* Task statement
Shift each coordinate in the answers up by 35, and write out the stretch of items from the start through the line containing "tap(1406, 60)", requests included. Leave out the pictures.
______
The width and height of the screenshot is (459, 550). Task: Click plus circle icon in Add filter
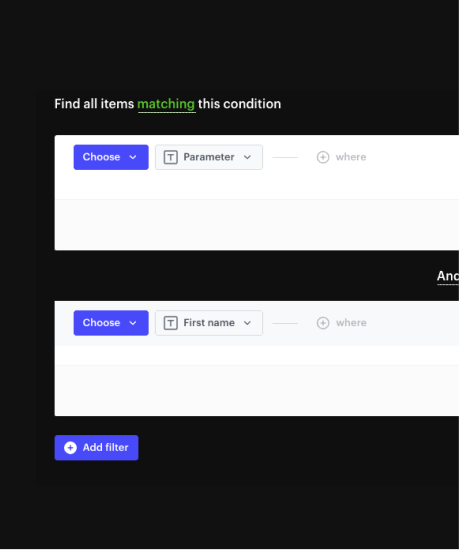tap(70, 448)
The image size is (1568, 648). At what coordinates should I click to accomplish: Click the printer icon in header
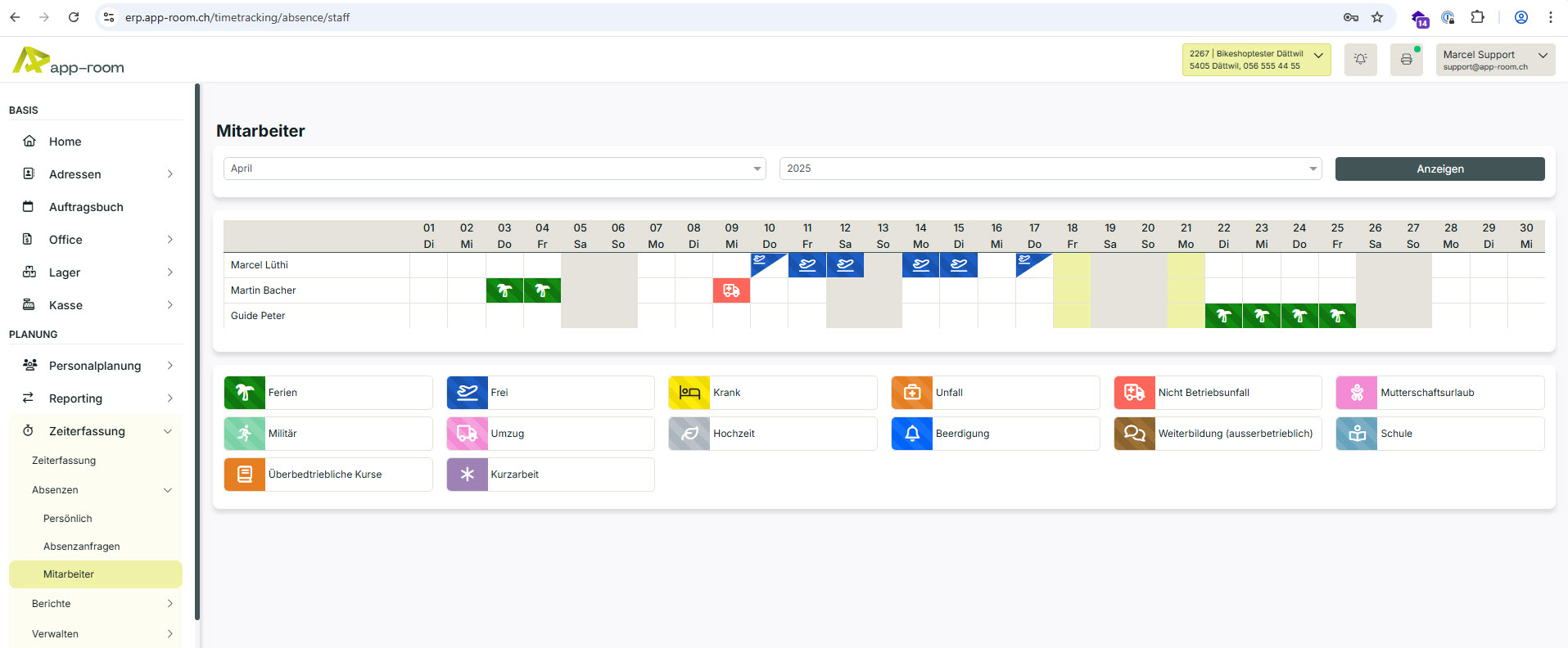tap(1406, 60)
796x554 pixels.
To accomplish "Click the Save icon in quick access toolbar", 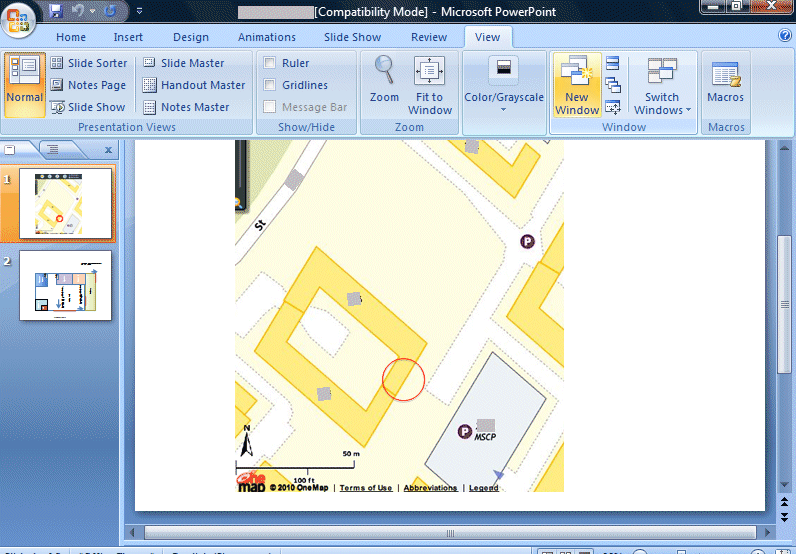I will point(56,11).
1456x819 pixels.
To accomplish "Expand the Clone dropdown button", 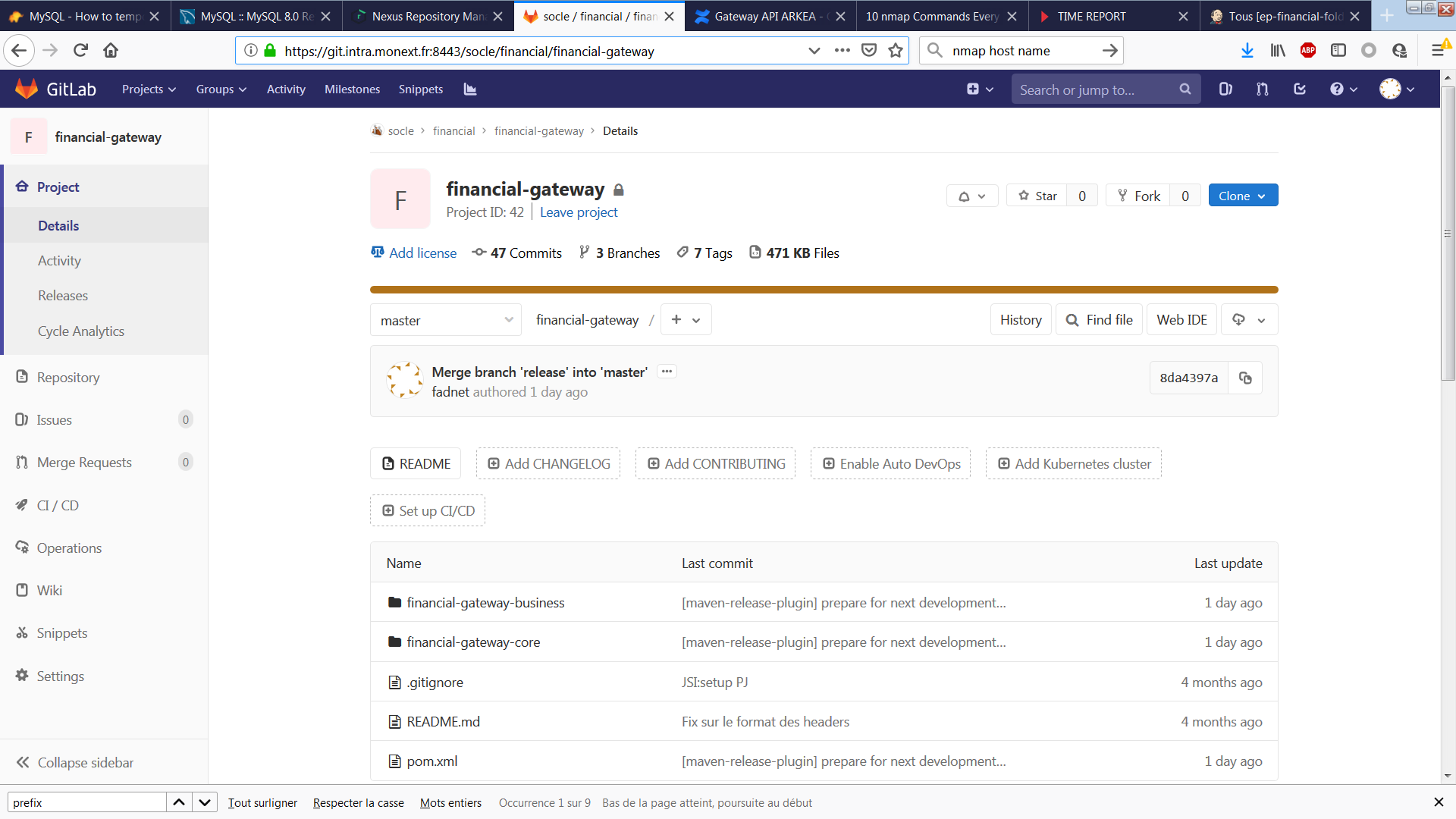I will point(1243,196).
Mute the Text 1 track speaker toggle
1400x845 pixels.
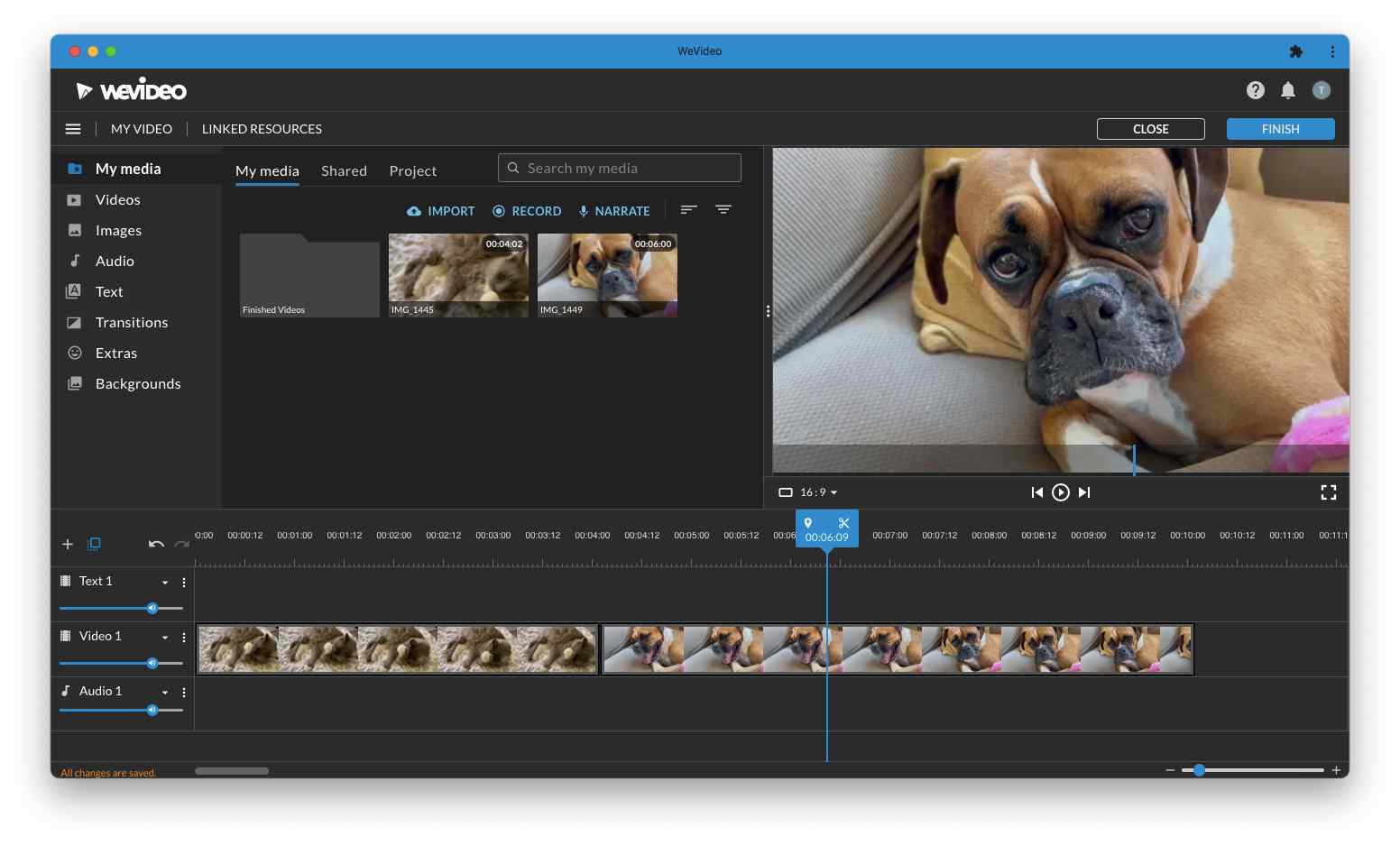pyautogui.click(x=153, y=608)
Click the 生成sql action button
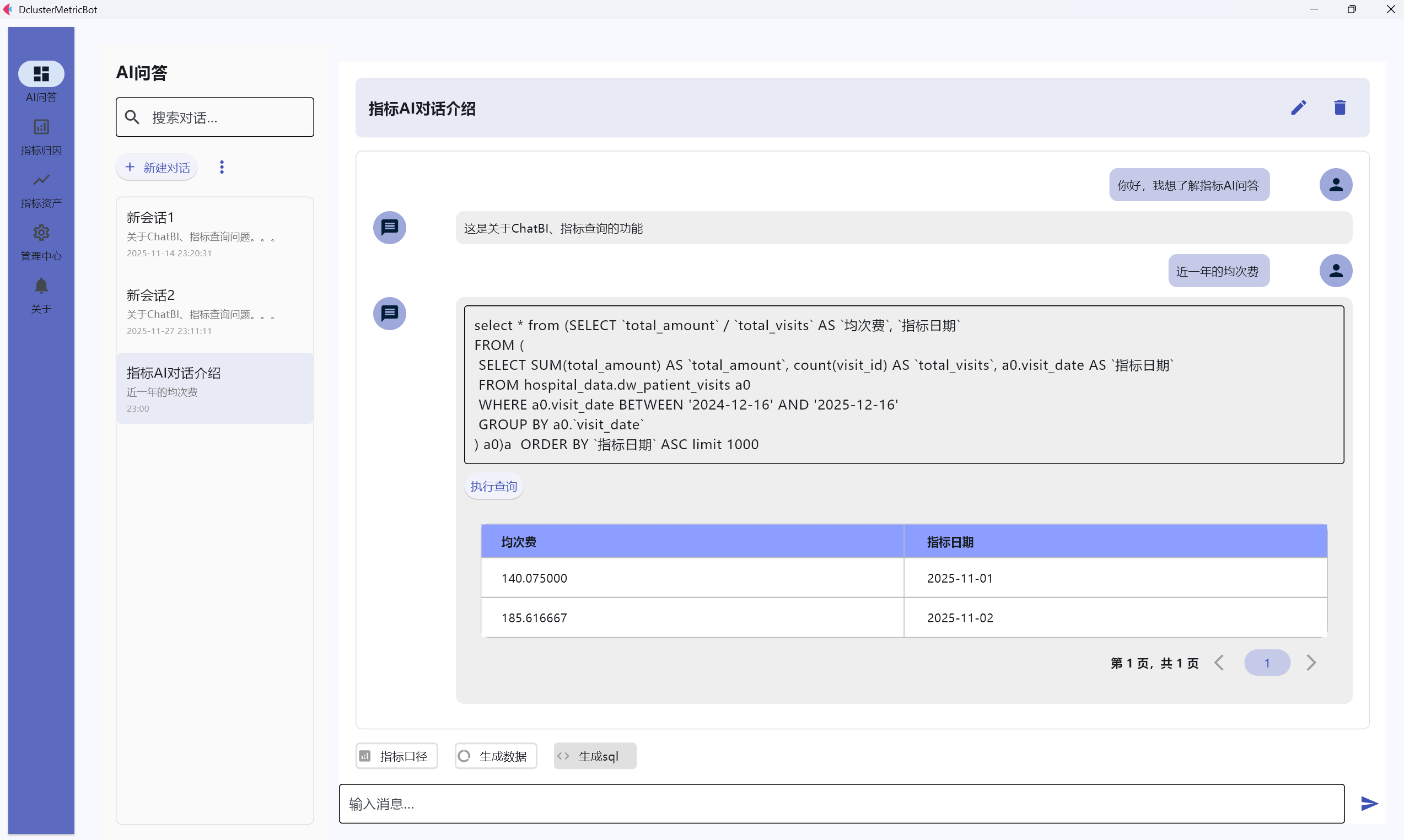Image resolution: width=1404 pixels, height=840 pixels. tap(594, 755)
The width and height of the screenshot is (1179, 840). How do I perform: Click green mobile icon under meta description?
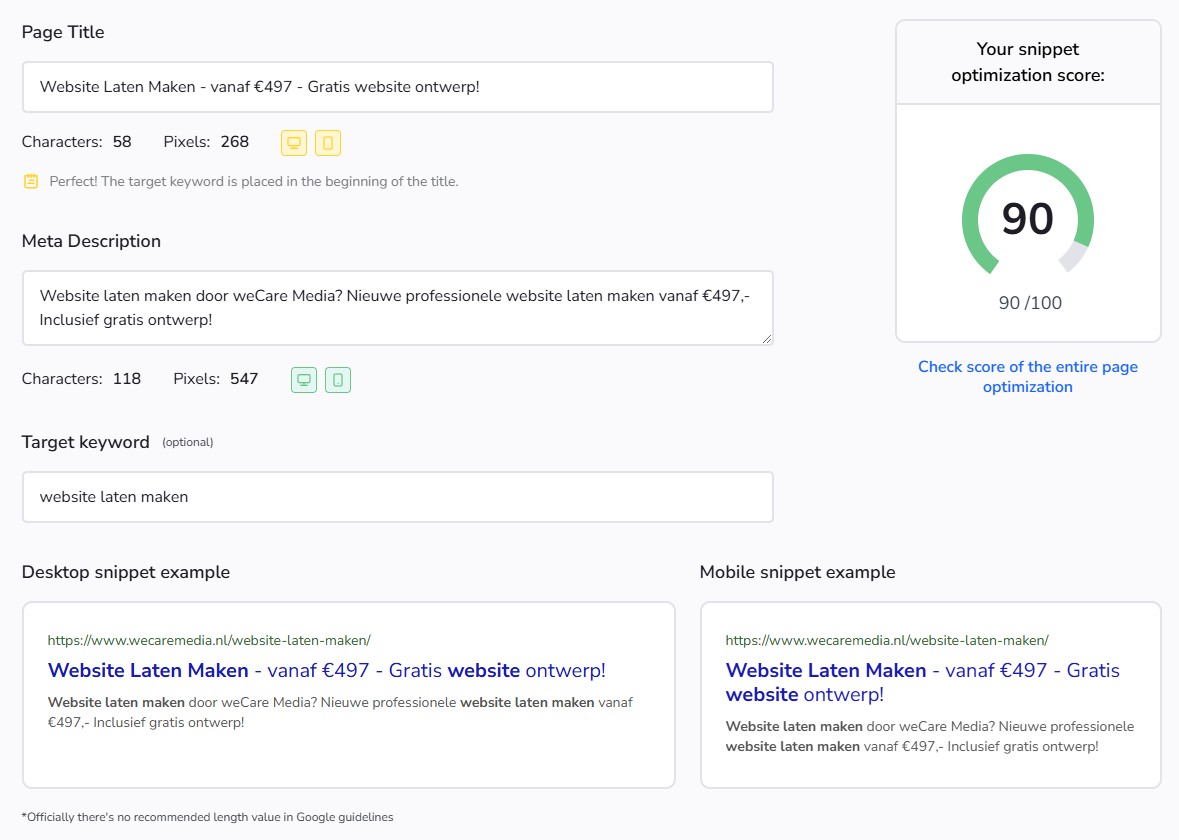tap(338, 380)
______
* Full output
The width and height of the screenshot is (459, 550). Task: Click plus circle icon in Add filter
tap(105, 483)
The image size is (1568, 648). At what coordinates should I click to accomplish: Click the printer icon in header
tap(1441, 95)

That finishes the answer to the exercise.